How to manage conflict at Christmas

Stress levels are higher this year as people come out of COVID lockdowns.

By Professor Jenny Martin

Christmas is a time of family gatherings and celebrations that, unfortunately for many, is also characterised by high levels of stress and anxiety due to family conflict.

Stress levels are higher this year due to coming out of COVID lockdowns. People are not used to socialising in large family gatherings. Some family members may not be vaccinated, so do you include or exclude them? We have also seen increased levels of family violence during lockdowns.

Much of this conflict at Christmas extends from past unresolved disputes and aggressions or micro-aggressions between family and extended family members. A person may dearly want to see some family members in particular, but not others who may be in attendance and are a source of stress, aggravation, and even perhaps fear.

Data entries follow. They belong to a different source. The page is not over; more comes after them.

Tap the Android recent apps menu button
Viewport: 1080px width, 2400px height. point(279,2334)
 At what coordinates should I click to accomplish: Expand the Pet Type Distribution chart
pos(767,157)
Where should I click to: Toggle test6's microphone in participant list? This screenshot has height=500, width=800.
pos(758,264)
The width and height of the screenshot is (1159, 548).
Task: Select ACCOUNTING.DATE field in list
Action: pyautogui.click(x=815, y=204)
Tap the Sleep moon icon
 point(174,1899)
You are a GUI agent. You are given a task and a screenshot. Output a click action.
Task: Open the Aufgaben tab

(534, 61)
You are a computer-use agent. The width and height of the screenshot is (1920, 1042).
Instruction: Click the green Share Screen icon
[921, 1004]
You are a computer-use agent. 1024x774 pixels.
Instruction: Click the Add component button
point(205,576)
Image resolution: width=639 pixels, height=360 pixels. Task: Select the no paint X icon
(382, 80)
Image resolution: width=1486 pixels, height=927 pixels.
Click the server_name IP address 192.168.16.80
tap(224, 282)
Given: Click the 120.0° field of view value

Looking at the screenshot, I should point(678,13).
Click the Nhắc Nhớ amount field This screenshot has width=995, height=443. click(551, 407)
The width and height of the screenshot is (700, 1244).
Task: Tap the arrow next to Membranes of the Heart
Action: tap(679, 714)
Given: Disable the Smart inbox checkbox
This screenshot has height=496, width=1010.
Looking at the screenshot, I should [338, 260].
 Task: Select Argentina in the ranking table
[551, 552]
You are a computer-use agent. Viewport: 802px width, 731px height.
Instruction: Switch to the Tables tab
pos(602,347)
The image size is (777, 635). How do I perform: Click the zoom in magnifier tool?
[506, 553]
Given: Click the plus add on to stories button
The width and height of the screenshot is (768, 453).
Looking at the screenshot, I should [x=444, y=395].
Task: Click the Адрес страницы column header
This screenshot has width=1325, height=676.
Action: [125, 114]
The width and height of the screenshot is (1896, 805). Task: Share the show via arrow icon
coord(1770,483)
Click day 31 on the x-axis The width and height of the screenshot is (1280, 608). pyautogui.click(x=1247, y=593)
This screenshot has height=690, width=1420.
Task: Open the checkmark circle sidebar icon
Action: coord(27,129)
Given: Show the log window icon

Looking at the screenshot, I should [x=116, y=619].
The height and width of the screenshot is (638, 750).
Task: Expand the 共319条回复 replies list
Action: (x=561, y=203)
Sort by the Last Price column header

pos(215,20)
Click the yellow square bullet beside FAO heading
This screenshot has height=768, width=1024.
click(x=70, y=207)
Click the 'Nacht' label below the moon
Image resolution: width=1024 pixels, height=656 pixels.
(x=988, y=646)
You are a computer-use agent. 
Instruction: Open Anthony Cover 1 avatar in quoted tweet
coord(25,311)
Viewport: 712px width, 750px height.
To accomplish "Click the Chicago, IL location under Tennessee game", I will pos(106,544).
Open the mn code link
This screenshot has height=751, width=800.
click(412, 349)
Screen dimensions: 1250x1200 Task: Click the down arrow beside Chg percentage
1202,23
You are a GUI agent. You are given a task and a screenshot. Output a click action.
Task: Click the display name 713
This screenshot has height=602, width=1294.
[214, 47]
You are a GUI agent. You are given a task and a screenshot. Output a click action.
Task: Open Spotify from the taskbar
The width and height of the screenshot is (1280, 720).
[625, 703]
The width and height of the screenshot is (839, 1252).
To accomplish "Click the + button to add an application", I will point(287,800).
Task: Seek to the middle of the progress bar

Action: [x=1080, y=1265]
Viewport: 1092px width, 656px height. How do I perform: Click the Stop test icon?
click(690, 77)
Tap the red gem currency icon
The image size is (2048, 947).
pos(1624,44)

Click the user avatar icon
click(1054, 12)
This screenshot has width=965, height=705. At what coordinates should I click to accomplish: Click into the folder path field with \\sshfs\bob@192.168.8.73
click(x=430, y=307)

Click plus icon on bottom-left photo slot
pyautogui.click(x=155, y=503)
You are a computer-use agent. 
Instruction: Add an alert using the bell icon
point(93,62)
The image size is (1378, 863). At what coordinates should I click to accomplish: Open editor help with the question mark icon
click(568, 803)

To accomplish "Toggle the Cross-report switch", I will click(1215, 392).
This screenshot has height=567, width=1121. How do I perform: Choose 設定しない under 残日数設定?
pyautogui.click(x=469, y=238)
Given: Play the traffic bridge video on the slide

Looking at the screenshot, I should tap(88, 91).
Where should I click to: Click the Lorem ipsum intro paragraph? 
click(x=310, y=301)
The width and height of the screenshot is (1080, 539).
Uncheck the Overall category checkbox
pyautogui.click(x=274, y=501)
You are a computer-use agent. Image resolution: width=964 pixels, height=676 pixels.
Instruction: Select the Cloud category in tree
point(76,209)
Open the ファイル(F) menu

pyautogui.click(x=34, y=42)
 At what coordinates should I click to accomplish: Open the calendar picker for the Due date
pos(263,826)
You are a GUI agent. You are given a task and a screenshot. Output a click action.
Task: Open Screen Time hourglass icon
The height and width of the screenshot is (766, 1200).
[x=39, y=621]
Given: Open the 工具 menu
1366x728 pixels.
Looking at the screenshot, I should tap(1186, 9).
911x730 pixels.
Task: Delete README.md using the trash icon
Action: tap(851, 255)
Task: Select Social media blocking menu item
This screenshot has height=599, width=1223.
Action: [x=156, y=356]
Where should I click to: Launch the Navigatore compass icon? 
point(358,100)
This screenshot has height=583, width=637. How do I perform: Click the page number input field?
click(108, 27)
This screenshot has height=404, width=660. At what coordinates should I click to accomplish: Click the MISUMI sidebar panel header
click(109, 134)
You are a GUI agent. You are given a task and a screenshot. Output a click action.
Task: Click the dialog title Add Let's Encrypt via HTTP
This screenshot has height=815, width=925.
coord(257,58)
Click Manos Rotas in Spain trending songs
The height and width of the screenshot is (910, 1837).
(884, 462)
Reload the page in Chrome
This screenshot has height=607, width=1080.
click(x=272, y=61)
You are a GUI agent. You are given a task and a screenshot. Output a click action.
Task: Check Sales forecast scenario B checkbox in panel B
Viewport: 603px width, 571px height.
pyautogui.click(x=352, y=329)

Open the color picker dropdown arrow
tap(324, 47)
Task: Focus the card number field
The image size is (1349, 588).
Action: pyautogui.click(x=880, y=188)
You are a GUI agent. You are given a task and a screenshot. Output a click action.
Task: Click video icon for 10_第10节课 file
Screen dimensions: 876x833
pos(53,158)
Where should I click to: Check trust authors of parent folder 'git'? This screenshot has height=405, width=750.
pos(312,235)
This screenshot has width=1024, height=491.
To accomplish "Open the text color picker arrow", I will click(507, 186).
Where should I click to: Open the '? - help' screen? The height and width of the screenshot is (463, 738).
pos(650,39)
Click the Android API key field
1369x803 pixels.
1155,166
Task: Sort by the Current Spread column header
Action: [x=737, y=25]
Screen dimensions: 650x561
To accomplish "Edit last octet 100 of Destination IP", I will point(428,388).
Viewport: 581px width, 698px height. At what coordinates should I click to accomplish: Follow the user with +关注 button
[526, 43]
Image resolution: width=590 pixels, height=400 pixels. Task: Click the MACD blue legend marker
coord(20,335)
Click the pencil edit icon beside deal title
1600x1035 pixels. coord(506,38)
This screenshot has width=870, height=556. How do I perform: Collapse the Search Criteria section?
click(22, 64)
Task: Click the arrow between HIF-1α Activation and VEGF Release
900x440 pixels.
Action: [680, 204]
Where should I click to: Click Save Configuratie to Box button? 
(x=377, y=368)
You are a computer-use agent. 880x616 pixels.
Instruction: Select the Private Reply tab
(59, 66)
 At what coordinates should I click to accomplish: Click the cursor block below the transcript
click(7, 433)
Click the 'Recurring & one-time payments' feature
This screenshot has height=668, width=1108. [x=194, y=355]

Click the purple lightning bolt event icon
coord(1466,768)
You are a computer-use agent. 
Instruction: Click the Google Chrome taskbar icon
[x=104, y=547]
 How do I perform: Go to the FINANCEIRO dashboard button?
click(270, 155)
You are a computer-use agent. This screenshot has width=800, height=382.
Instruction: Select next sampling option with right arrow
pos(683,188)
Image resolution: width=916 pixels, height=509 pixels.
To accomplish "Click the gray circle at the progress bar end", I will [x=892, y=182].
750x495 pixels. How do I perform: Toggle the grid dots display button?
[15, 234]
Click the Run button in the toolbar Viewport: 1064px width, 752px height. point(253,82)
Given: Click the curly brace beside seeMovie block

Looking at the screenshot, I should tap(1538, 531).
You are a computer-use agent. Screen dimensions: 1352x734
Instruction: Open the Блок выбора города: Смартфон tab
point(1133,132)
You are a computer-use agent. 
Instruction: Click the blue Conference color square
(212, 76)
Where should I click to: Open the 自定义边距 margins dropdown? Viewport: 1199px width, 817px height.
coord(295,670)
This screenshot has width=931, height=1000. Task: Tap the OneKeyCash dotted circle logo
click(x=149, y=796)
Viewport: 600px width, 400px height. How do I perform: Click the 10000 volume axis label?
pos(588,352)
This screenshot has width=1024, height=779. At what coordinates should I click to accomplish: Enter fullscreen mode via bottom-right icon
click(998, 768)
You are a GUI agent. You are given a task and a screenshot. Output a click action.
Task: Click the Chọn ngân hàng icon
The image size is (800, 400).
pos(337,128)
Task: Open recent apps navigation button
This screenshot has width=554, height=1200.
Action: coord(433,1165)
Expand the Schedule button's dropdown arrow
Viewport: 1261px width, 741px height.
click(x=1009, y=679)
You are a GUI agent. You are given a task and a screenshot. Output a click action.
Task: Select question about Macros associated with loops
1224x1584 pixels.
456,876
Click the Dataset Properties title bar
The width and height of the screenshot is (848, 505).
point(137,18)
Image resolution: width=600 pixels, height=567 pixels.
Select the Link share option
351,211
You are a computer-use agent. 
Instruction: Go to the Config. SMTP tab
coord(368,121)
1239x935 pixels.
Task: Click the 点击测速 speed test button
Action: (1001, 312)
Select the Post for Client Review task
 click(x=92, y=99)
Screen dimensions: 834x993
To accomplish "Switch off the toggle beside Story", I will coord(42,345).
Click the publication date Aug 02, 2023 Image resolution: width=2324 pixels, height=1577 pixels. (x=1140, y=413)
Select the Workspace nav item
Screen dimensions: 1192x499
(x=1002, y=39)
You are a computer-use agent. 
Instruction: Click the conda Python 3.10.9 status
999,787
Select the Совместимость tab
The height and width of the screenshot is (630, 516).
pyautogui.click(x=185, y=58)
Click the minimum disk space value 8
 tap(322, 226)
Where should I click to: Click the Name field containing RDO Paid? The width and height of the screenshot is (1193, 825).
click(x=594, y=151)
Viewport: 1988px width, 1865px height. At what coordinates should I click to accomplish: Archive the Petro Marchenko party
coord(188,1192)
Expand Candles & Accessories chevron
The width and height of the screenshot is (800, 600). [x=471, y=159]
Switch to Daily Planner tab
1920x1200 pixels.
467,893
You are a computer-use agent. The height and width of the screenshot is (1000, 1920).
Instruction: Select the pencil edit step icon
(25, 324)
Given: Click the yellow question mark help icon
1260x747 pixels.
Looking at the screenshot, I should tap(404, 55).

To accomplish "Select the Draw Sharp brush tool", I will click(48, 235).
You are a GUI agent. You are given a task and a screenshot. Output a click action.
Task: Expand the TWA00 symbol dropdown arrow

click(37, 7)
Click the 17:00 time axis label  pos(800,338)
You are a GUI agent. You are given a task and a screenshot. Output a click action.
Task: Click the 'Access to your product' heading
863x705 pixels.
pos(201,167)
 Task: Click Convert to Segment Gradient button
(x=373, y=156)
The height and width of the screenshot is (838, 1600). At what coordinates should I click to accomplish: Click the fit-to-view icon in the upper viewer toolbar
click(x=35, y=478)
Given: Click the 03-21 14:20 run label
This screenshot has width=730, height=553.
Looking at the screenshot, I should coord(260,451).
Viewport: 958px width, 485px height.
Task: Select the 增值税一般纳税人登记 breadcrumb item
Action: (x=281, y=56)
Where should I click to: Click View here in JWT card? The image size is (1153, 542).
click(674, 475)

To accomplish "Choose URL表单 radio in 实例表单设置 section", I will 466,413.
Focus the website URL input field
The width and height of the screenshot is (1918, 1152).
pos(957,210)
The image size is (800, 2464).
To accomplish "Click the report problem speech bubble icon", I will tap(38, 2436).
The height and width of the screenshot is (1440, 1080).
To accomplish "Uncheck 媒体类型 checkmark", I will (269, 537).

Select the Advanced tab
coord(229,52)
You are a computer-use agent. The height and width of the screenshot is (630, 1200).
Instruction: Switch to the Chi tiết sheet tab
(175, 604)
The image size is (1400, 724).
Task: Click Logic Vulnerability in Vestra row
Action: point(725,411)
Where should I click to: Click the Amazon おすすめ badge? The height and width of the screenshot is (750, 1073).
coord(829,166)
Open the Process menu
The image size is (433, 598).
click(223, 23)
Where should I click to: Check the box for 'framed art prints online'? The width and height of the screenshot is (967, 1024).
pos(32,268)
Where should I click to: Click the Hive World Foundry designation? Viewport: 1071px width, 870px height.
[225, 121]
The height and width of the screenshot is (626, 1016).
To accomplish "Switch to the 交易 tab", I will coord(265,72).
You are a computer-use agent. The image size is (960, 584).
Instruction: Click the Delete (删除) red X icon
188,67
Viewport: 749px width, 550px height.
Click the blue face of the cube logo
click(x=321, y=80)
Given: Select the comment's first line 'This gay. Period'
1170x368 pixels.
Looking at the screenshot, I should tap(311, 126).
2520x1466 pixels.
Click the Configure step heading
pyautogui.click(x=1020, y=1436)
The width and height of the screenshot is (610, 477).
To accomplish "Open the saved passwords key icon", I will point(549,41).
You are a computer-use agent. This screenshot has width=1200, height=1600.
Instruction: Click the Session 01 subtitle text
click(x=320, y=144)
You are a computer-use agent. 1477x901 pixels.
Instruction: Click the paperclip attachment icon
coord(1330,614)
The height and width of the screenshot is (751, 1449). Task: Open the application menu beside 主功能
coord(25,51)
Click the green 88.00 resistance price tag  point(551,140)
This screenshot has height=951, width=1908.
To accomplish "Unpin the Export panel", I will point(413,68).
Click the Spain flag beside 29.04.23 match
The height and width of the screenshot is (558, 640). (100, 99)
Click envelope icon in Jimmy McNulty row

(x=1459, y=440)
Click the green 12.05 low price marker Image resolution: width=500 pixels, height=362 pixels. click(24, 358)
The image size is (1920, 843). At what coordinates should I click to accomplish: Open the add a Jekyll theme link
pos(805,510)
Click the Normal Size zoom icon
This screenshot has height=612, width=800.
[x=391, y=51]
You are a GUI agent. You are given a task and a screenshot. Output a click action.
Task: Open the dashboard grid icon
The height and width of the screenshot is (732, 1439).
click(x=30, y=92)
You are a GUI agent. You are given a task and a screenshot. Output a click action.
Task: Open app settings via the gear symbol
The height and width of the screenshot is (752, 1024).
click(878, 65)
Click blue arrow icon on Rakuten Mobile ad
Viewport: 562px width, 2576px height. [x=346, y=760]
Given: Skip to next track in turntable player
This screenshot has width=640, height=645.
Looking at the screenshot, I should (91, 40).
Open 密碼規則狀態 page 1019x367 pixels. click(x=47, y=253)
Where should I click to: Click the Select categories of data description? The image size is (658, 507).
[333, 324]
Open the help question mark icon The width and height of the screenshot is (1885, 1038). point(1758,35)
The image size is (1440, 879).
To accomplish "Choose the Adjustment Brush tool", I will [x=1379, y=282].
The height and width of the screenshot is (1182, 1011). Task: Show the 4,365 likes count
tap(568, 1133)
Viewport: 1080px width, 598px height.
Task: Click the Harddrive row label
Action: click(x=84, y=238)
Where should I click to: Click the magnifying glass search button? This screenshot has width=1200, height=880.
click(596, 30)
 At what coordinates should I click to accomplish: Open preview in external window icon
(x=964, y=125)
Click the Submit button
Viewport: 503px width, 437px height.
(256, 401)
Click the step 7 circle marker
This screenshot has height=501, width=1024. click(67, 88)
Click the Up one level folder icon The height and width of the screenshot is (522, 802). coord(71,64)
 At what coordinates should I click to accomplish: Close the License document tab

Add the complexity of the many competing decisions that need to be made. For instance, children with partners may be invited to both families for the same meal. Distance might not allow seeing both families on Christmas Day. Do you or don’t you buy gifts, and is this to be coordinated as a Kris Kringle with a set amount to be spent per person? Who decides, and what is the cost limit? Or do you play games such as The Greed of Xmas, where a gift is purchased with no one in particular in mind? Do you set limits on the type of gifts that are acceptable such as eco-friendly, and what is acceptable in terms of cards and gift wrapping? What food do you serve or bring with you, and how do you cater for varied diets?

Also, add excessive drinking and extended time with family that may deteriorate as the day progresses if there are pre-existing tensions.

The answers to the following three questions will assist in determining the most appropriate process and skills to use to manage a conflict situation:

What is the purpose of the interaction?

Is the type of communication that is occurring deemed appropriate to the particular circumstances and setting?

Is the communication voluntary, or do these people need to communicate for a particular purpose?

Power is a central feature of all conflict situations. An analysis and understanding of the exercise of power in relationships is essential for effective conflict management. This may reflect age, gender, socio-economic status and so on.

All conflict is emotional because it involves real and perceived threats to the achievement of individual or group goals. This requires consideration of different personality types and the regulation of emotions. Consideration of the purpose of the relationship and levels of associated intimacy is helpful. The main types of relationships are:

  • acquaintance or business
  • friendship
  • positive intimacy
  • negative intimacy

Acquaintance or business relationships are characterised by formal courtesies with low levels of personal disclosure. Agreements are explicit, with public, structured meetings and high levels of personal privacy.

Friendships are characterised by trust, respect, understanding, increased assumptions and expectations. Increased levels of emotional attachment and personal disclosure occur as more private time is spent together.

Positive intimacy involves affirming assumptions and expectations and implicit agreements. The relationship is informal and characterised by support and cooperation, with intense feelings and emotions. There are high levels of self-disclosure trust, respect and loyalty.

Negative intimacy is the exact opposite of positive intimacy. Although the relationship is still informal and agreements are implicit, the expectations and assumptions are now negative.

Distrust, disloyalty and disrespect feature; confidences are betrayed, often to inflict hurt on the other person. Feelings are intensely competitive rather than cooperative.

Tips for managing Christmas Day family gatherings

  1. Consider setting a time limit on when you arrive and leave.
  2. Do not drink excessively.
  3. Accept emotional responses as legitimate experiences that can be managed rather than as external forces that just happen.
  4. Accept natural feelings as this reduces the fear of the anxiety itself.
  5. Increase self-awareness and self-acceptance to reduce anxiety.
  6. Learning how to relax systematically, both physically and mentally, to reduce anxiety. This might be simple stretching of muscles that tighten when under stress, deep breathing, and positive self-talk. A relaxed person cannot be anxious.
  7. Practice mindfulness. Mindfulness focuses on ‘being in the moment’ and awareness of self. The aim is to develop a calm awareness of what is happening with your body, mind and emotions. Meditation is a main technique, as well as simple relaxation strategies. A relatively easy activity is to focus on three consecutive breaths as a conscious experience of mind and body activity.
  8. For family members who have moved from positive intimacy to negative intimacy, the goal is not to restore positive intimacy but rather to establish more formal business type communications that have lower levels of emotion.
  9. Plan conversation starters and topics and games that are positive and fun. Decide what topics you will choose not to engage with, particularly those that may be personal, triggering and distressing.
  10. Remember, you are in charge of yourself and your own behaviours and responses, and this includes showing love and respect and being with those who are dear to you, whoever they may be. This may include deciding not to engage with Christmas Day festivities and spend time alone, with pets, or with those from cultures that do not celebrate Christmas.
  11. Stay safe and look after yourself.

Jenny Martin is Professor of Social Work and Human Services and is an expert in conflict management. She is the author of Conflict Management (3rd edition 2022).